--- Records for the exercise ---

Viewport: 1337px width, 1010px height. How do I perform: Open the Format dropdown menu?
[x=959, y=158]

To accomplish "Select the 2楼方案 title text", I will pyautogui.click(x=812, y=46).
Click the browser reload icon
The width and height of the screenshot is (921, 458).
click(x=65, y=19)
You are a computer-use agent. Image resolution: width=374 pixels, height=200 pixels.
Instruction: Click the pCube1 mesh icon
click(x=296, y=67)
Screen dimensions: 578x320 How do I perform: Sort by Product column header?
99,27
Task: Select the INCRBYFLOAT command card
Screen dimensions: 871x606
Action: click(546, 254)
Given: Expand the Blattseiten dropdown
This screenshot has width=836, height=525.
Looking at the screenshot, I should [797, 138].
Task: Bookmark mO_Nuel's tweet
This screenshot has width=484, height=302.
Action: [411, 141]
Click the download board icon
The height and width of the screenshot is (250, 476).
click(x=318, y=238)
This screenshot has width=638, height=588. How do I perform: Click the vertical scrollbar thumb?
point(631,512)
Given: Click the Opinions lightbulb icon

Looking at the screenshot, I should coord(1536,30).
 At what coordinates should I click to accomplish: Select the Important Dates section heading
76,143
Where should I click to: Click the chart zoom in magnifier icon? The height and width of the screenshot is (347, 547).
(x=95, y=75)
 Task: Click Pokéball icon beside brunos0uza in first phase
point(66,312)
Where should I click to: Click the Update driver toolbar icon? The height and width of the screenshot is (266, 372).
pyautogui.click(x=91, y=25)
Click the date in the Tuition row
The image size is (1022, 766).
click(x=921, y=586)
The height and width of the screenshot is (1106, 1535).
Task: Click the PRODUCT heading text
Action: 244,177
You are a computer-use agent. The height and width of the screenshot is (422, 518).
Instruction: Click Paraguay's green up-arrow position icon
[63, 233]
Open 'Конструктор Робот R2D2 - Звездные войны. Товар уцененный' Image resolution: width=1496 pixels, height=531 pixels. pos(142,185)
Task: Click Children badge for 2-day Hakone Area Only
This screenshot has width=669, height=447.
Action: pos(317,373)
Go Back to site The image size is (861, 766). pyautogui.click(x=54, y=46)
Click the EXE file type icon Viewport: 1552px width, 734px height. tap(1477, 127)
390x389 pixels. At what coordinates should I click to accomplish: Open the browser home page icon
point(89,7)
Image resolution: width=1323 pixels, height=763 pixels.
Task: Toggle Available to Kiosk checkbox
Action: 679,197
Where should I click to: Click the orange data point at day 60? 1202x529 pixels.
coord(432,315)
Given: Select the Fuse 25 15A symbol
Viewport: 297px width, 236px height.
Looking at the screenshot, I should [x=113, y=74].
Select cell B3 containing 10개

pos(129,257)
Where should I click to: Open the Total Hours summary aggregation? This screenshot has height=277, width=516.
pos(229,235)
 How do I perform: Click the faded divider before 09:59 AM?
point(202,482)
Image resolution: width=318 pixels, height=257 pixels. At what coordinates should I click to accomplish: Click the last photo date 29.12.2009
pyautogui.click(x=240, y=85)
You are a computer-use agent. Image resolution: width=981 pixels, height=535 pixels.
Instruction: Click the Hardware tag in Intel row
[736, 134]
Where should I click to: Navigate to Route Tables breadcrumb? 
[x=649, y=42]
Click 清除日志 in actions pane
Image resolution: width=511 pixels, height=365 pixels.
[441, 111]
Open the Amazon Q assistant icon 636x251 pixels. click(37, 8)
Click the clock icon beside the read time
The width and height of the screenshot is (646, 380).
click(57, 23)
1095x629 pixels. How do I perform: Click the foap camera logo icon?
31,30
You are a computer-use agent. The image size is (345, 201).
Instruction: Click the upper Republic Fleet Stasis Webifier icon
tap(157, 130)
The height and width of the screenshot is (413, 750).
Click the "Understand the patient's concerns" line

---

Instructions for the task
Within the data, how many lines hold the string "agent"? Answer with the number and nothing more.

Answer area
4